DICOM SR documents can be thought of as consisting of a document header and a document body. The header metadata attribute values are grouped into modules such as "Patient", "General Study" in PS3.3.
The SR Document Content Module contains the attributes for the root content item that includes the coded report title. The content tree (structured content) of the document body is contained in the nested Content Sequence Items of that module. "Container" content items are part of the Content Sequence. They are structural elements of the SR document body structure. Content items are DICOM SR document nodes within the content tree that are connected through "by-value" relationships (at least for Enhanced SR IODs).
Enhanced SR Information Object Definition (IOD) header relevant for TID 2000 as specified in PS3.3. The contents of any module not covered by this transformation guideline will not be included in the generated CDA document.
Table A.3.1-1. DICOM Enhanced SR IOD Modules
|
IE |
Module |
Reference |
Usage |
Covered by this Transformation Guideline |
|---|---|---|---|---|
|
Patient |
Patient |
C.7.1.1 |
M |
Yes |
|
Clinical Trial Subject |
C.7.1.3 |
U |
No |
|
|
Study |
General Study |
C.7.2.1 |
M |
Yes |
|
Patient Study |
C.7.2.2 |
U |
No |
|
|
Clinical Trial Study |
C.7.2.3 |
U |
No |
|
|
Series |
SR Document Series |
C.17.1 |
M |
Yes |
|
Clinical Trial Series |
C.7.3.2 |
U |
No |
|
|
Equipment |
General Equipment |
C.7.5.1 |
M |
Yes |
|
Document |
SR Document General |
C.17.2 |
M |
Yes |
|
SR Document Content |
C.17.3 |
M |
Yes |
|
|
SOP Common |
C.12.1 |
M |
Yes |
DICOM SR Header Modules:
Refer to Section A.6.1 for details.
Patient Module
The patient module specifies the Attributes of the Patient that describe and identify the Patient who is the subject of a diagnostic Study. This Module contains Attributes of the patient that are needed for diagnostic interpretation of the Image and are common for all studies performed on the patient.
Clinical Trial Subject Module
The Clinical Trial Subject Module contains attributes that identify a Patient as a clinical trial Subject.
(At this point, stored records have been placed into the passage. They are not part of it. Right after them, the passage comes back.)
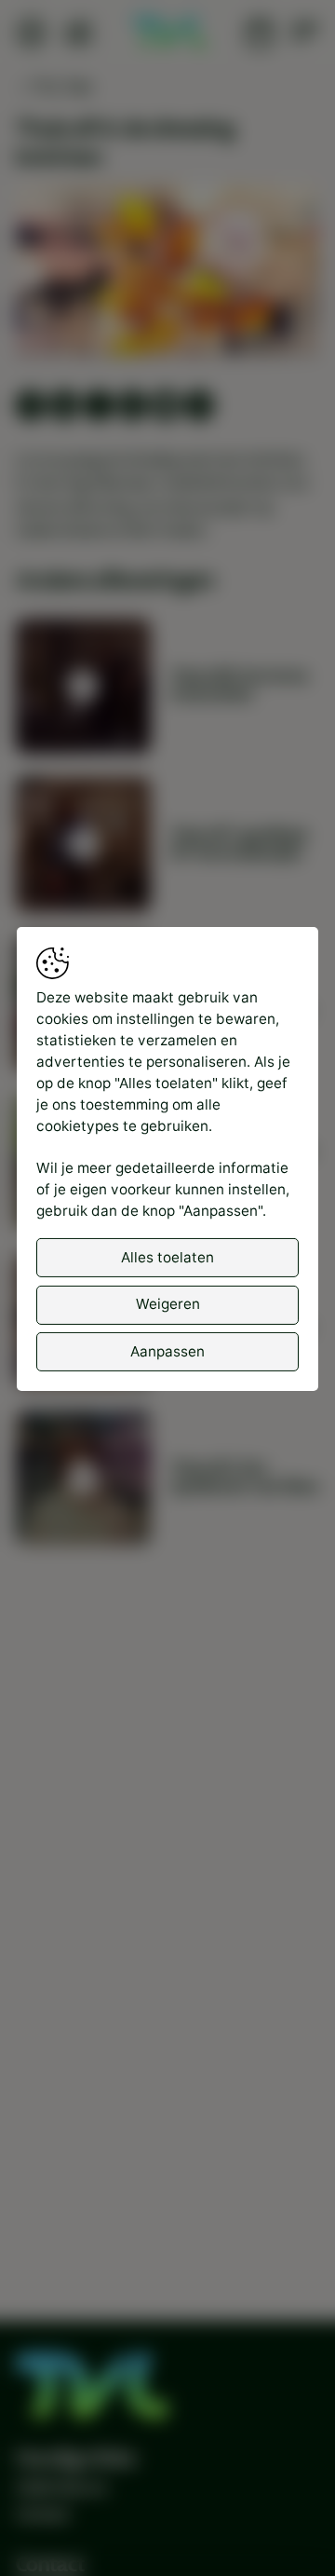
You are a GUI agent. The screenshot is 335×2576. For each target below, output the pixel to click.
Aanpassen (167, 1351)
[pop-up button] (256, 323)
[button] (170, 272)
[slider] (168, 291)
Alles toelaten (167, 1257)
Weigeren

This Annex does not provide mappings for this module since they are outside the scope of this transformation.
General Study Module
The General Study Module specifies the Attributes that describe and identify the Study performed upon the Patient.
Patient Study Module
The Patient Study Module defines the attributes that provide information about the Patient at the time the Study was performed. This Annex does not provide mappings for the module since they would need to be inserted in the content tree.
Clinical Trial Study Module
The Clinical Trial Study Module contains attributes that identify a Study in the context of a clinical trial. This Annex does not provide mappings for this module.
SR Document Series Module
The SR Document Series Module defines the Attributes of the SR Document Series. A Series of SR Documents may contain any number of SR Documents.
Clinical Trial Series Module
The Clinical Trial Series Module contains attributes that identify a Series in the context of a clinical trial. This Annex does not provide mappings for this module.
General Equipment Module
The General Equipment Module specifies the Attributes that identify and describe the piece of equipment that produced a Series of Composite Instances.
SR Document General Module
The SR Document General Module defines the general Attributes of an SR Document Instance. These Attributes identify the SR Document and provide context for the entire document.
SOP Common Module
The SOP Common Module defines the Attributes that are required for proper functioning and identification of the associated SOP Instances.
SR Document Content Module
The Attributes in this Module convey the content of an SR Document. It specifies the root content item and the content tree (refer to Figure A.3-1).